You will need to set up a meeting with a few fellow engineers. Ideally you should include engineers with experience in areas that seem to relate to the bug, as well as at least one person who has not been involved in this bug, or preferably this piece of software development at all so far. However, you don't want more than about eight people altogether or the meeting becomes unmanageable.
The best venue for this meeting is a conference room or lab with lots of whiteboards or flip charts - you need everybody to be concentrating on the bigger picture, not at their own notes.
The first stage is to agree on a single-sentence statement of the problem. At this point you are aiming for clarity ("it doesn't work" is not helpful) without getting so bogged down in details that you lose the big-picture aspect straight away. It may take five or 10 minutes to agree on the problem statement, and when everyone is happy, you can write it up on the board and move onto the next stage.
The second stage is to state what is known about the problem, as an absolute certainty. At this point you are not interested in speculation, theories, ideas, suspicions, or anything other than pure hard facts. Encourage the group to challenge anything that may not be 100% factual. For example, an initial statement such as "The problem only shows up on revision G hardware" may be challenged by someone asking whether *all* other hardware revisions have been tested, and then revised to say "The problem shows up on revision G hardware but not D, E or F." All factual statements are listed on the whiteboard.

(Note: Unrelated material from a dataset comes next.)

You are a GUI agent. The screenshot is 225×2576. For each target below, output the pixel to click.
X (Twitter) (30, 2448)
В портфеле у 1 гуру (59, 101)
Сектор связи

The third phase is the time for speculation. In-line with general brainstorming techniques, at this stage any ideas, theories, and speculation are accepted (no criticism or "it can't be that because..." at this point) and added to a new list on the whiteboard. Get as many ideas as possible as to where the cause might be.
Finally, you need to filter and prioritize the ideas. Some of the ideas might be testable with a very simple experiment; others might need more detailed investigation. As a group, pick the top few approaches according to what is considered most likely to be the cause and what is easy to test, and divide up the relevant actions between you.
Finally, schedule a follow-up meeting for the next day so everyone can report back. The follow-up meeting should follow roughly the same process, although if you can append to the notes from the previous day rather than starting again it will speed things up considerably.
In our experience of using this structured process, we have found that it brings results extremely quickly.
Fixing What You Have Found
Ideally, when fixing a complex problem, you should look at:
Your regression testing should cover not just the specific bug you've fixed but any other related code, even if "it should work fine." In complex systems, things that "should work fine" have a nasty habit of becoming someone else's* complex problem to debug later.